老师和老板叫你全名,通常意味着没什么好事。
葛存茵问:“你对所修的这件瓷器满意么?”
“现在还没完成,不过……”
安常顿了顿,瞥一眼葛存茵的脸色,“满意”两个字是断然不敢说出口的。
葛存茵:“我劝你推倒重来。”
修复瓷器略好的一点是,不像古书古画,破了就是破了,损了就是损了,修复师只得承认自己手法的失误,没有第二次补救的机会。
而修复瓷器,泥胚塑得不满,还可以取下重来一次;颜色调得不满,或上色笔法不佳,还可以斟酌一番重新上色。
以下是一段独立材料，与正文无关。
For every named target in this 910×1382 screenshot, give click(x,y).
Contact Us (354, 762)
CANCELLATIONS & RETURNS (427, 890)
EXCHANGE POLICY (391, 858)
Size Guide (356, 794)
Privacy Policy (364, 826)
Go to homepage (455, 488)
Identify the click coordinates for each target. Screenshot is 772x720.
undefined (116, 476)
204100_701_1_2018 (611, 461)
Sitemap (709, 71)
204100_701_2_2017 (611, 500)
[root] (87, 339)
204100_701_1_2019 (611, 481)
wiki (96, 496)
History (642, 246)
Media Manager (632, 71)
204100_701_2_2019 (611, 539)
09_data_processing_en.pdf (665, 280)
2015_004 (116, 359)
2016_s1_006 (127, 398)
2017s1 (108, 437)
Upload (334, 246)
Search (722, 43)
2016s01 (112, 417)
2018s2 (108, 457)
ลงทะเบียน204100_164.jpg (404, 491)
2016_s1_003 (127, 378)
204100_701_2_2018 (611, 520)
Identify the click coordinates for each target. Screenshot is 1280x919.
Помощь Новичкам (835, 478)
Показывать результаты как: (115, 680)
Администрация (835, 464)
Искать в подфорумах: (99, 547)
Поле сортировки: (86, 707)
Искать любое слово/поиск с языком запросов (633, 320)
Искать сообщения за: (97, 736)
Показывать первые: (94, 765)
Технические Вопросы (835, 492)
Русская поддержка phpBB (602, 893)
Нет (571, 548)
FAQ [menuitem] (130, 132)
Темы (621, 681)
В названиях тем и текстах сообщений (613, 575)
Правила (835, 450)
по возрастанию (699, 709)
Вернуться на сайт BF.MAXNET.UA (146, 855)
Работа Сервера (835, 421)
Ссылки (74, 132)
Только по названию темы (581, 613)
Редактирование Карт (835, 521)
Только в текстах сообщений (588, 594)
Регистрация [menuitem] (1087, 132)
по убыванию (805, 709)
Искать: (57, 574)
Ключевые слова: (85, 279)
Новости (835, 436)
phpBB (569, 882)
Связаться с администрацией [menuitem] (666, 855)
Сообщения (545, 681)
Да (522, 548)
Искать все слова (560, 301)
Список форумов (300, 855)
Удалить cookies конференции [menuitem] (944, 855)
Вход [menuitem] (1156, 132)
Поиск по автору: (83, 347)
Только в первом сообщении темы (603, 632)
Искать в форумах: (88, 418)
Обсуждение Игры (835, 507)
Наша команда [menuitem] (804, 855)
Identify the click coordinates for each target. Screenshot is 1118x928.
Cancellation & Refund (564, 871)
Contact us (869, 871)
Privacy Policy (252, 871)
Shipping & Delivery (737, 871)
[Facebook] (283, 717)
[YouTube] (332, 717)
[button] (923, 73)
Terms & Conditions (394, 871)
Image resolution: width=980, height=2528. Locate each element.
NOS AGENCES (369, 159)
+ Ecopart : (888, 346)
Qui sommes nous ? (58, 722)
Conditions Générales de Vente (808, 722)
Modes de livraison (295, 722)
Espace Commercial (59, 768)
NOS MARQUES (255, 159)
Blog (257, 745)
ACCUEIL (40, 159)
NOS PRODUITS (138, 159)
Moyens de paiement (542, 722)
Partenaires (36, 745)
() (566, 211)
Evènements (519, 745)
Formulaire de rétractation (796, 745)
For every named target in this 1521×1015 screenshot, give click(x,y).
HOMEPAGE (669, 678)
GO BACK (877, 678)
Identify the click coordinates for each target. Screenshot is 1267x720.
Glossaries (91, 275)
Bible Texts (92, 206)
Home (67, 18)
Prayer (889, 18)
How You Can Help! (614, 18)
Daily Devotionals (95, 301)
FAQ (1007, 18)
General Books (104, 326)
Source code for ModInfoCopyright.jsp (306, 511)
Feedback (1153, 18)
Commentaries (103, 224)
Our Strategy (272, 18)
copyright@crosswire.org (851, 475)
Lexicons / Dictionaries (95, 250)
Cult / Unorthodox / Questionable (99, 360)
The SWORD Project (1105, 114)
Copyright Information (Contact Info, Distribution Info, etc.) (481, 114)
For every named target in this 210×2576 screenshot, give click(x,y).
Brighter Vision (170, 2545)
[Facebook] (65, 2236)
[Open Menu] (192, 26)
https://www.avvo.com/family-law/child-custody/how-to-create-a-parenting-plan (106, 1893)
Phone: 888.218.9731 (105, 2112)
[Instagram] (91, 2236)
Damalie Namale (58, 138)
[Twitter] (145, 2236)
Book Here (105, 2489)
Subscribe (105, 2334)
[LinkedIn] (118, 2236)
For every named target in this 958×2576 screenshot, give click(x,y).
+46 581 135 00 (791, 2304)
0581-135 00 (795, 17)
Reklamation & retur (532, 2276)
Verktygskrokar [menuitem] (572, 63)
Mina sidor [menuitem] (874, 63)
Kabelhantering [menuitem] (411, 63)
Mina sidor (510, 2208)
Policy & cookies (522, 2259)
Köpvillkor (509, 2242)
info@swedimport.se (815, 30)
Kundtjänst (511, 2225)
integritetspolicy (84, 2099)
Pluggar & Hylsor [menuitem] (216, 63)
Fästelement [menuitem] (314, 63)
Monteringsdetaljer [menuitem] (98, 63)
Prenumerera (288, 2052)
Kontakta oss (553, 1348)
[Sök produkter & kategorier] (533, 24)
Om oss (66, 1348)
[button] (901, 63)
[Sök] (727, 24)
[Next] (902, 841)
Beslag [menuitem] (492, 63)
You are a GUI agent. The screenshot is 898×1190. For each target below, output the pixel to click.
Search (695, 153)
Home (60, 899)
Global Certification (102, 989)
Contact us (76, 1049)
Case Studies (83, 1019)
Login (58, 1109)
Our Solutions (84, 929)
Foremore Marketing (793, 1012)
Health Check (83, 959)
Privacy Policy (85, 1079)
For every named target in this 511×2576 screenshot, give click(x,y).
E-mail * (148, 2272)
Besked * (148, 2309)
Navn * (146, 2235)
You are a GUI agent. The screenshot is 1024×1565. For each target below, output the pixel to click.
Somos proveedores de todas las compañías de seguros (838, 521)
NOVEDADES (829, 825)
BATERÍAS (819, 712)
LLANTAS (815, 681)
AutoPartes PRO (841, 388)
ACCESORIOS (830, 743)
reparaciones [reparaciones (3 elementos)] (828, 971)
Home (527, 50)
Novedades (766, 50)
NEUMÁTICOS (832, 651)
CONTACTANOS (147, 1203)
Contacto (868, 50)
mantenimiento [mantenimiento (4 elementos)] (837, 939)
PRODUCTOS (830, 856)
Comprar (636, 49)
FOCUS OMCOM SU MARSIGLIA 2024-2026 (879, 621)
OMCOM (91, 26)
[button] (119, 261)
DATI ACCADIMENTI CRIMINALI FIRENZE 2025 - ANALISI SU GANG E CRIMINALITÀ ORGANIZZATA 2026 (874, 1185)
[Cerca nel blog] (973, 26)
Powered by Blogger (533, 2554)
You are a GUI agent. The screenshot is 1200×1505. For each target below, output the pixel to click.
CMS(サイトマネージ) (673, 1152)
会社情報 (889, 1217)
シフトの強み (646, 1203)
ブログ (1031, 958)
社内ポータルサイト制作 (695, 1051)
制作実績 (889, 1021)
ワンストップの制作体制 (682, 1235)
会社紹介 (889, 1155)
固然没有一次成形那么精妙,但,总比拿出一件自己不满意的作品要好。
安常心跳如雷。
在水乡的日子太安逸了,也许久没有高手大师来检查她的工作了,她怀疑自己是过懒了、过颓了,怎么她回乡以来最满意的作品,一眼就被葛存茵揪出破绽。
而她自己甚至不知道问题出在哪?
她鼻尖沁着细汗:“老师,请您指正。”
葛存茵竟摇了摇头:“我说不出问题,但这东西出来的感觉就是不对。”
安常一怔。
葛存茵:“我的眼力就到这了,如果……”
她截住话头没有再说下去,两人却都知道那没说的后半句是什么——
“如果能找故宫文物组的人问问。”
然而这是不可能的。
葛存茵长叹一口气:“你是个有天赋的孩子,你自己琢磨琢磨吧,但千万别按这感觉再做下去了。”
“我怕废了你的这双手。”
******
送葛存茵去车站的路上,安常没有再遇见南潇雪。
回到工作室,铜炉里的焚香照旧,手里小狼毫磨到光滑的竹制笔杆照旧。
她却迟迟不能再下笔。
太可怕了,她竟不知自己的问题出在哪。
而第一个向她指明的人,是语调傲慢的南潇雪。
要去向南潇雪发问,求一个她哪儿错了的答案吗?
安常并不想。
一来她不喜欢南潇雪的性格,二来她不信连葛存茵都给不出答案的事,南潇雪真能讲清。
就这么耗到了下班的时候。
作者有话说:
安常:要不要去找(未来)老婆呢?
[揪花瓣]要、不要、要、不要、要……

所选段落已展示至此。